Using Multi-modal Models#
byLLM supports multimodal inputs including text, images, and videos. This section covers how byLLM handles multimodal inputs.
Images are supported in the default byLLM distribution. Video support requires installing byllm with the video
extra:
Image#
byLLM supports image inputs through the Image
format. Images can be provided as input to byLLM functions or methods:
import from byllm.llm { Model, Image }
glob llm = Model(model_name="gpt-4o");
'Personality of the Person'
enum Personality {
INTROVERT = "Introvert",
EXTROVERT = "Extrovert"
}
sem Personality.INTROVERT = 'Person who is shy and reticent';
sem Personality.EXTROVERT = 'Person who is outgoing and socially confident';
obj Person {
has full_name: str,
yod: int,
personality: Personality;
}
def get_person_info(img: Image) -> Person by llm();
with entry {
image = Image("photo.jpg");
person_obj = get_person_info(image);
print(person_obj);
}
Input Image : person.png
Output
Person(full_name='Albert Einstein', yod=1955, personality=Personality.INTROVERT)

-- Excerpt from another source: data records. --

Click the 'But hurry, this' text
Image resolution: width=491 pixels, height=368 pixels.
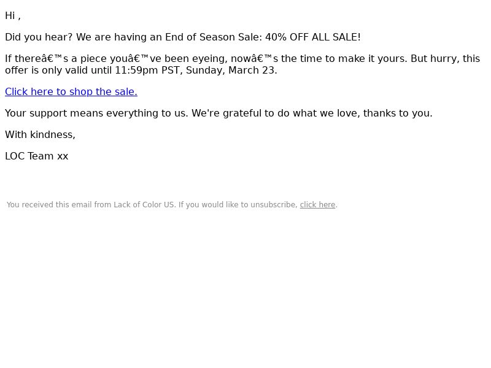tap(446, 59)
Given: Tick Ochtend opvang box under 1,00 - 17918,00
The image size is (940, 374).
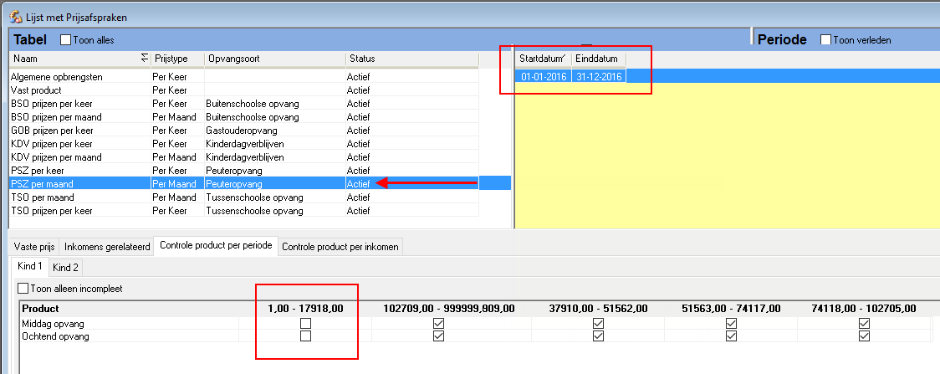Looking at the screenshot, I should pyautogui.click(x=306, y=336).
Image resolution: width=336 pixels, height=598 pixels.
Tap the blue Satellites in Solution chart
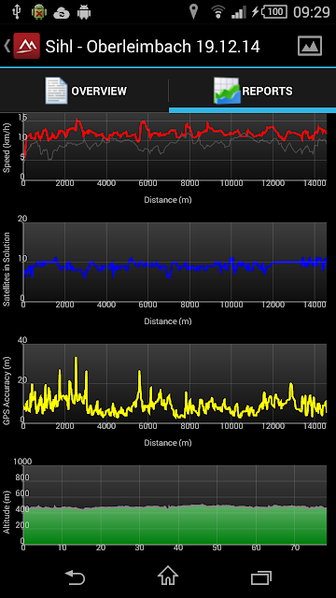[x=175, y=262]
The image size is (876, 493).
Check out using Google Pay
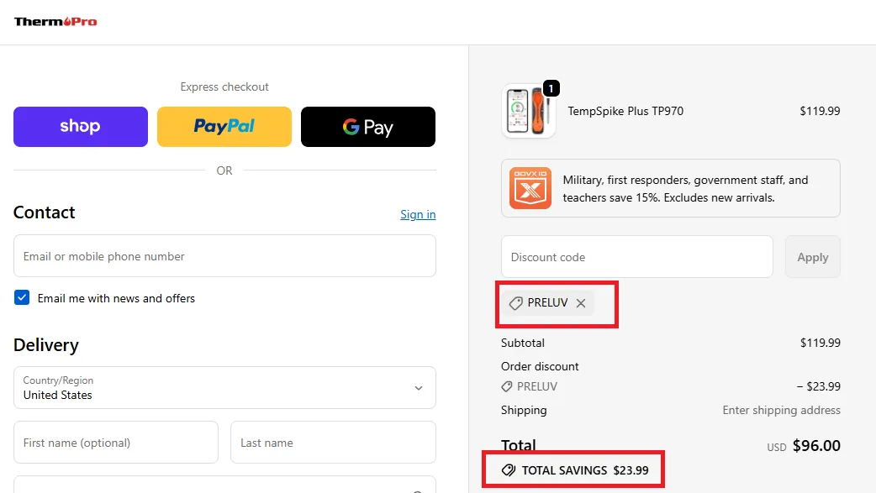[368, 127]
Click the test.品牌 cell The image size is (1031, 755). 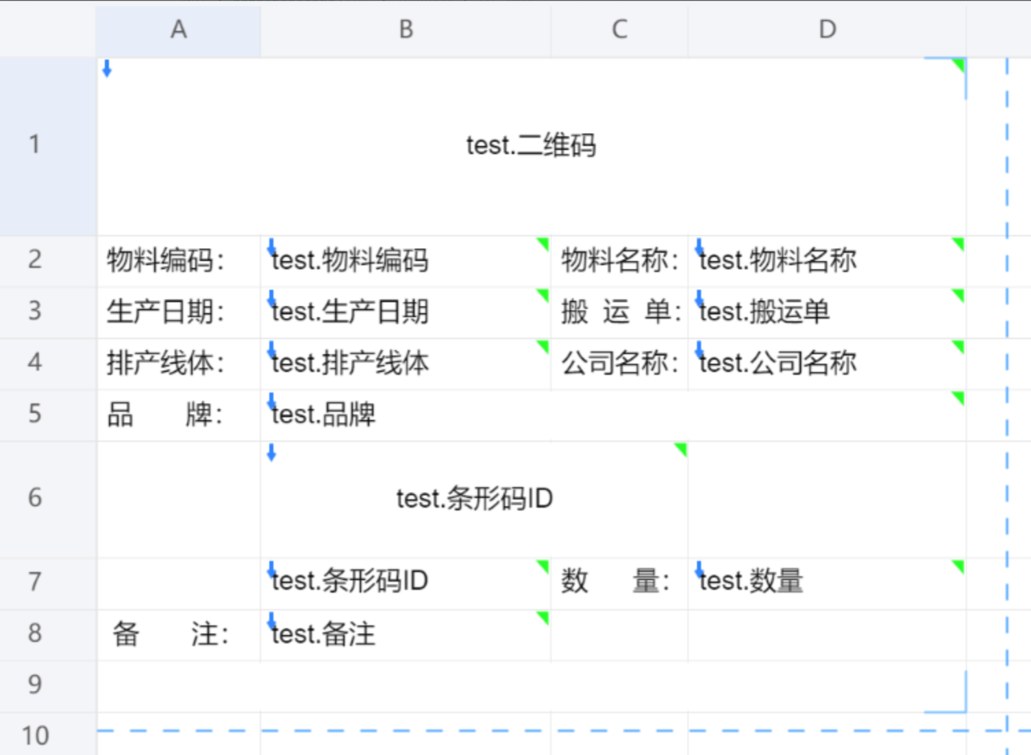tap(612, 415)
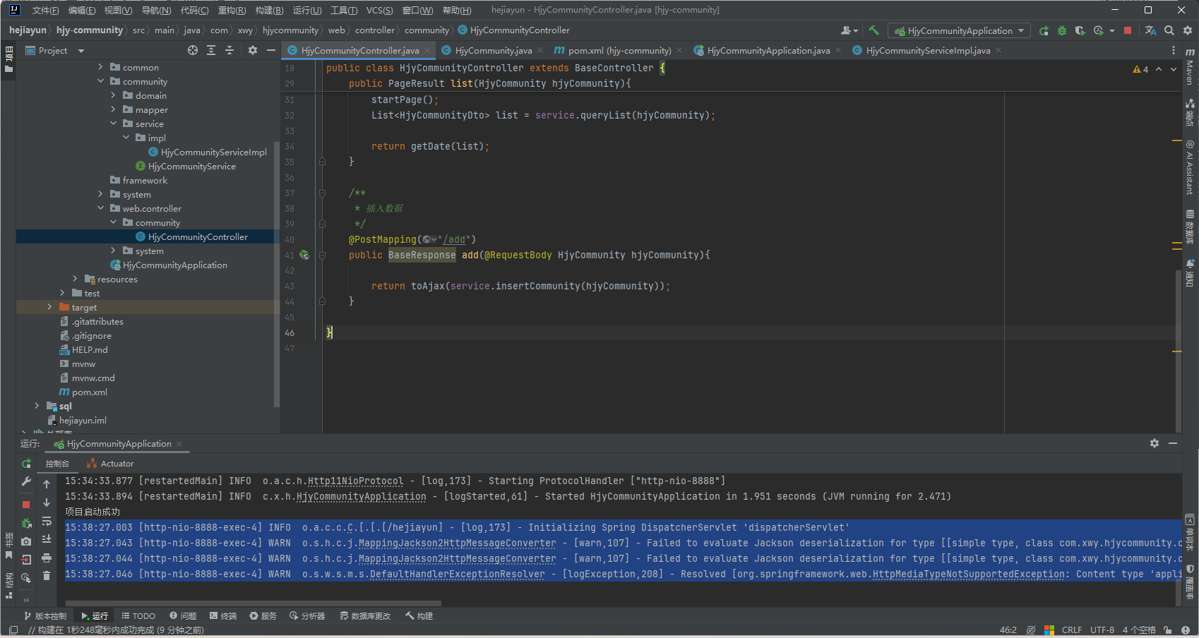Screen dimensions: 1199x638
Task: Run HjyCommunityApplication with coverage
Action: click(1080, 30)
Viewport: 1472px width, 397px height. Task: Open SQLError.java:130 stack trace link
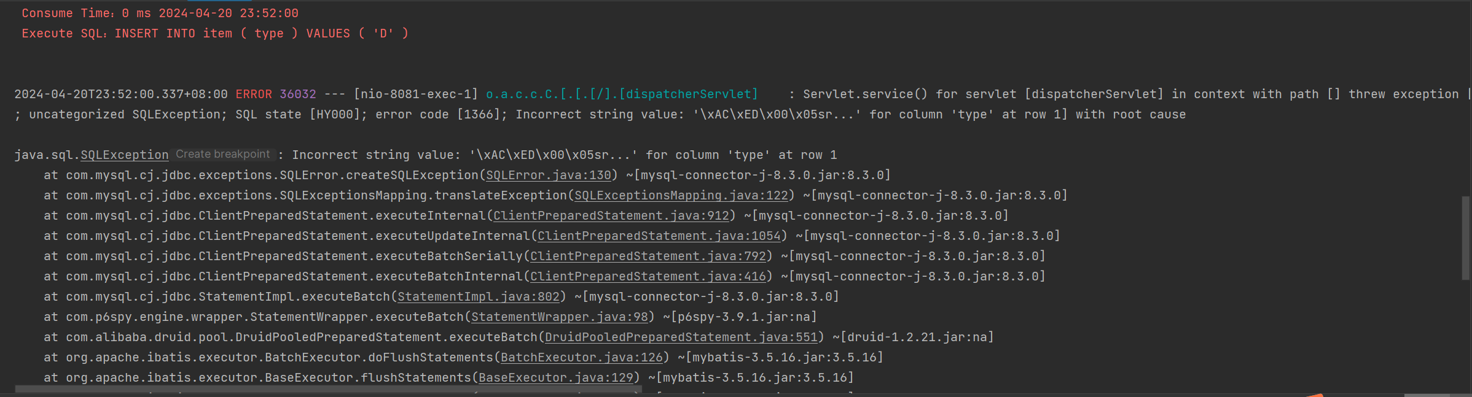[x=549, y=175]
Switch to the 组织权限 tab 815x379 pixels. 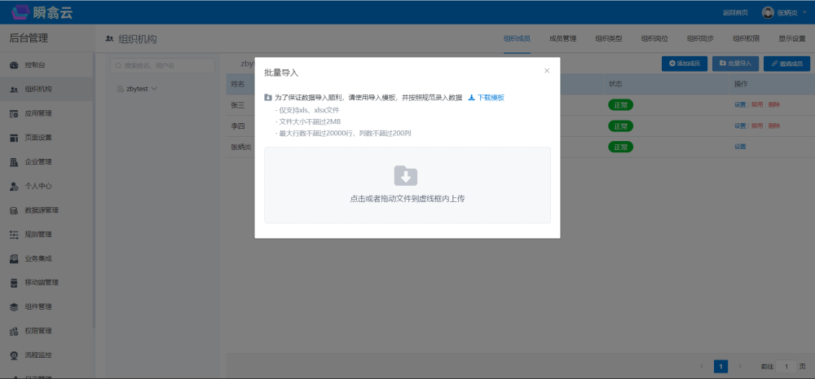click(746, 38)
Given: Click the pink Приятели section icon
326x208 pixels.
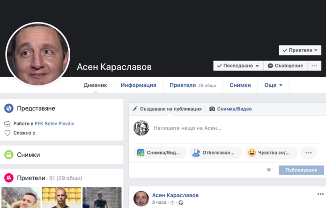Looking at the screenshot, I should click(9, 178).
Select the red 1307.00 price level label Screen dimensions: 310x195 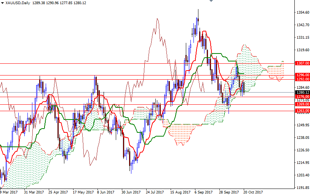point(302,63)
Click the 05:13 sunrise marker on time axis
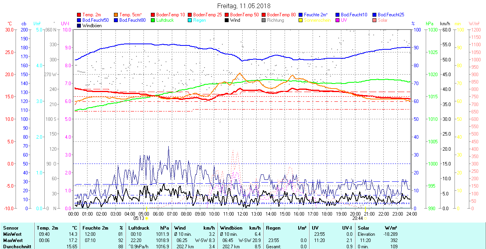The width and height of the screenshot is (486, 249). click(139, 219)
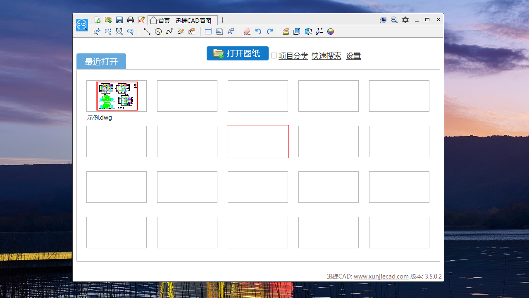
Task: Open the settings gear dropdown
Action: point(405,19)
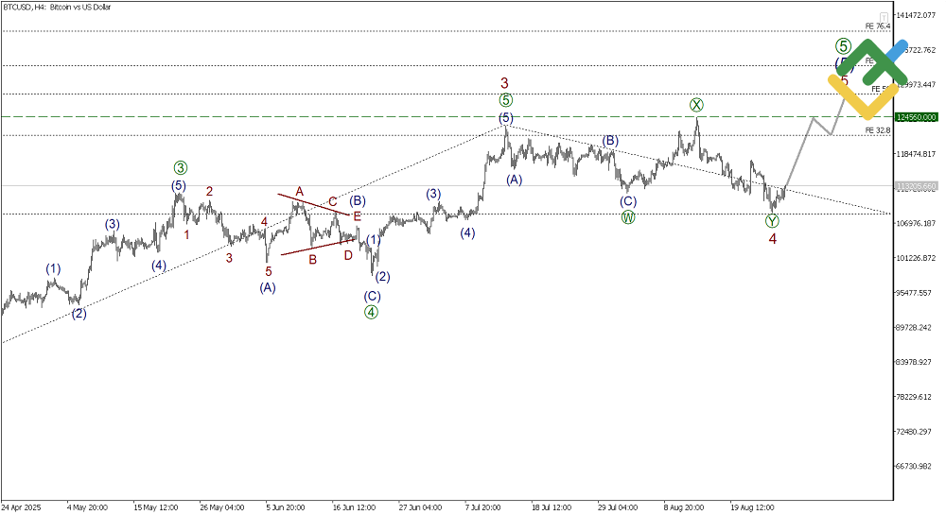Click the gray 113205.660 current price tag
This screenshot has height=515, width=946.
(916, 187)
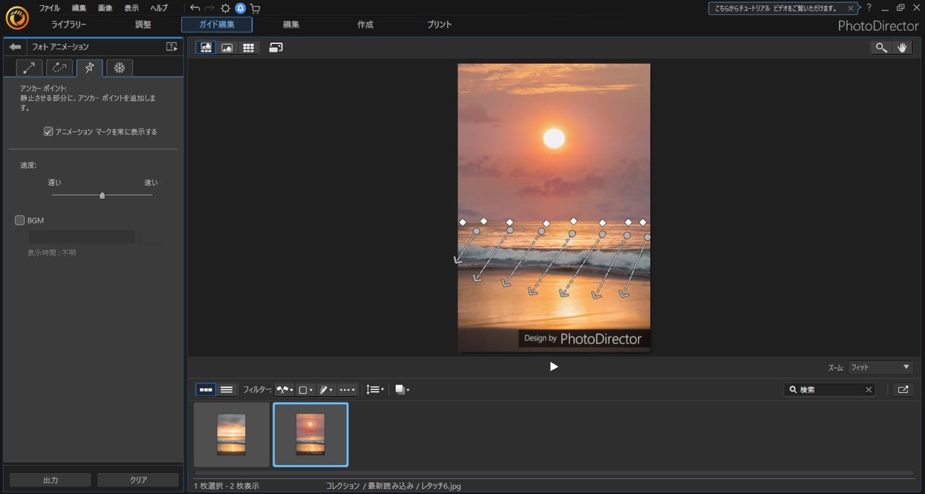Open the secondary monitor display option
Viewport: 925px width, 494px height.
[x=276, y=48]
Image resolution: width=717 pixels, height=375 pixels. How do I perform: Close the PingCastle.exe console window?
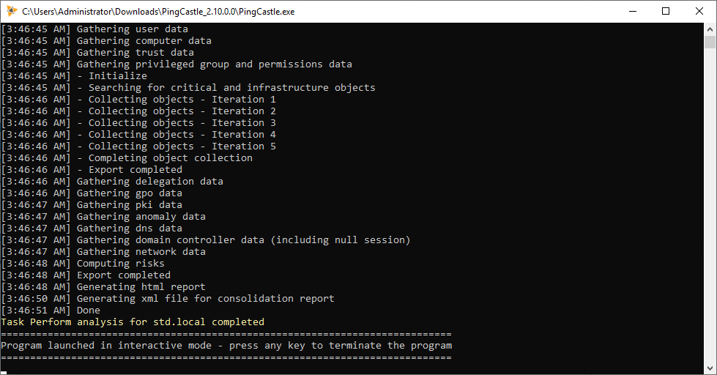pyautogui.click(x=699, y=11)
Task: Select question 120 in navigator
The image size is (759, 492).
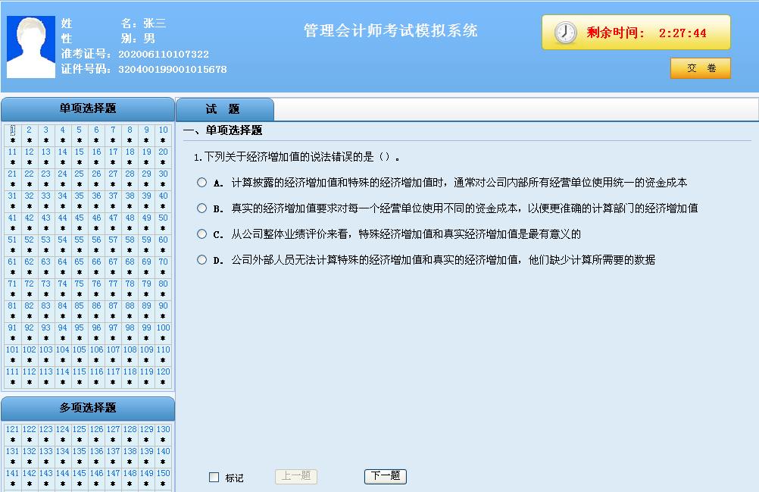Action: (x=163, y=372)
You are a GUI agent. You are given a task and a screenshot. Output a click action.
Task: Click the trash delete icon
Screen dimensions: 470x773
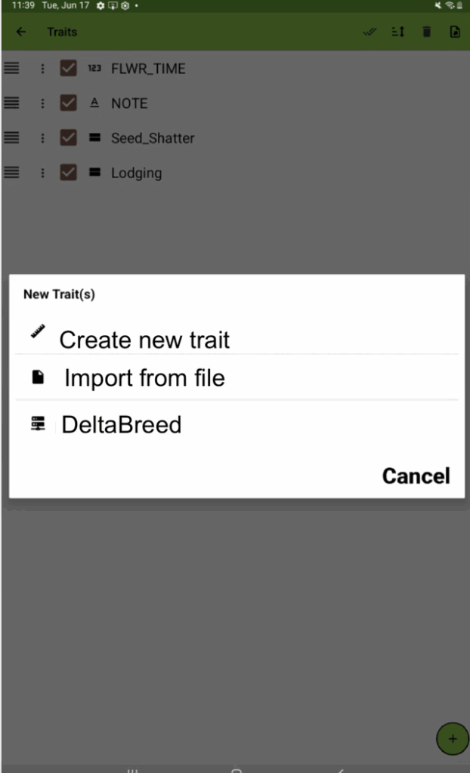click(x=427, y=32)
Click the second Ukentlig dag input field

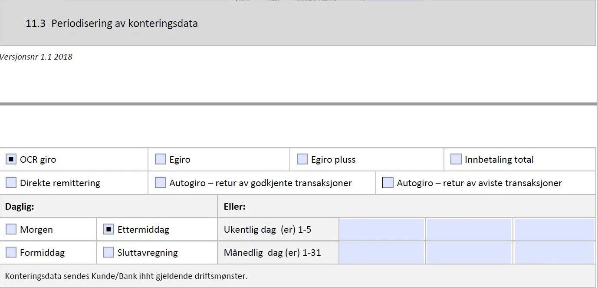(x=469, y=229)
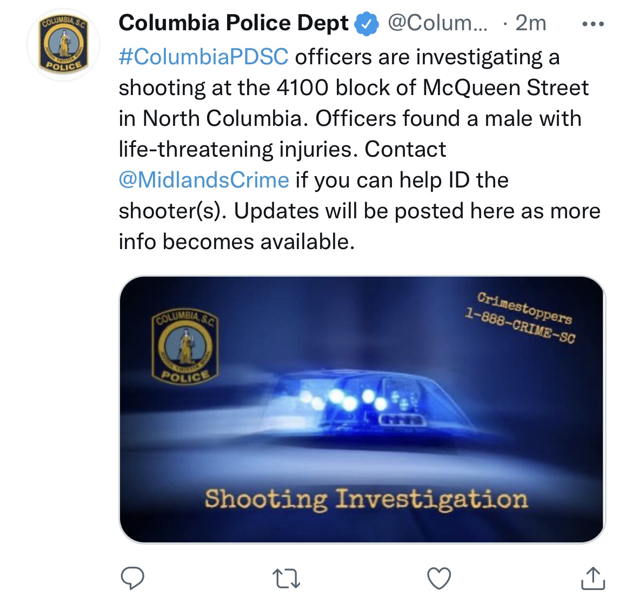The height and width of the screenshot is (610, 632).
Task: Share the tweet via upload icon
Action: point(593,579)
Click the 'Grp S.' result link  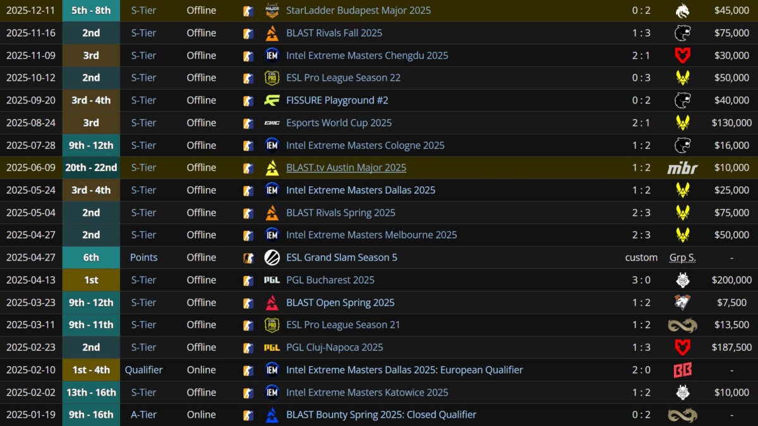click(x=682, y=257)
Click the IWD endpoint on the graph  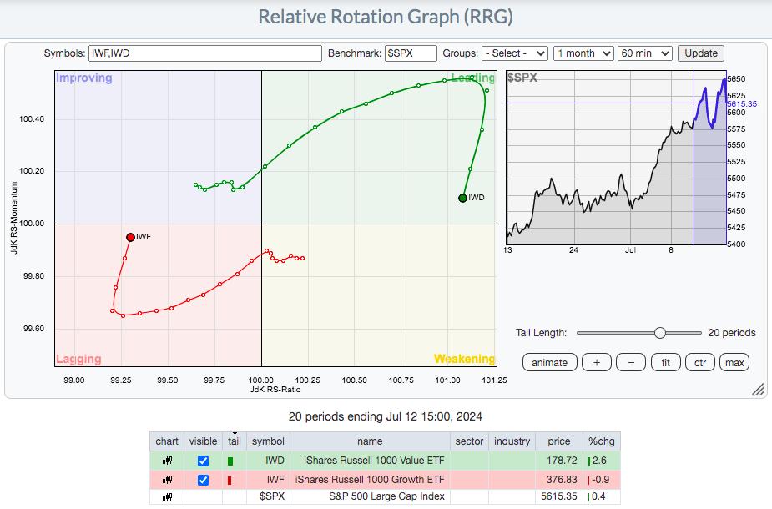click(463, 198)
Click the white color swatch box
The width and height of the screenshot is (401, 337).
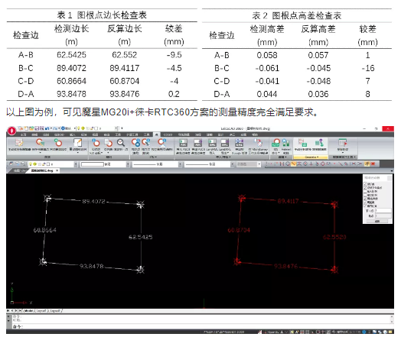coord(93,164)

In this example, an image of a person is provided as input to the get_person_info
method. The method returns a Person
object containing the extracted information from the image.
Video#
byLLM supports video inputs through the Video
format. Videos can be provided as input to byLLM functions or methods:
import from byllm { Model, Video }
glob llm = Model(model_name="gpt-4o");
def explain_the_video(video: Video) -> str by llm();
with entry {
video_file_path = "SampleVideo_1280x720_2mb.mp4";
target_fps = 1
video = Video(path=video_file_path, fps=target_fps);
print(explain_the_video(video));
}
Input Video: SampleVideo_1280x720_2mb.mp4
Output
The video features a large rabbit emerging from a burrow in a lush, green environment. The rabbit stretches and yawns, seemingly enjoying the morning. The scene is set in a vibrant, natural setting with bright skies and trees, creating a peaceful and cheerful atmosphere.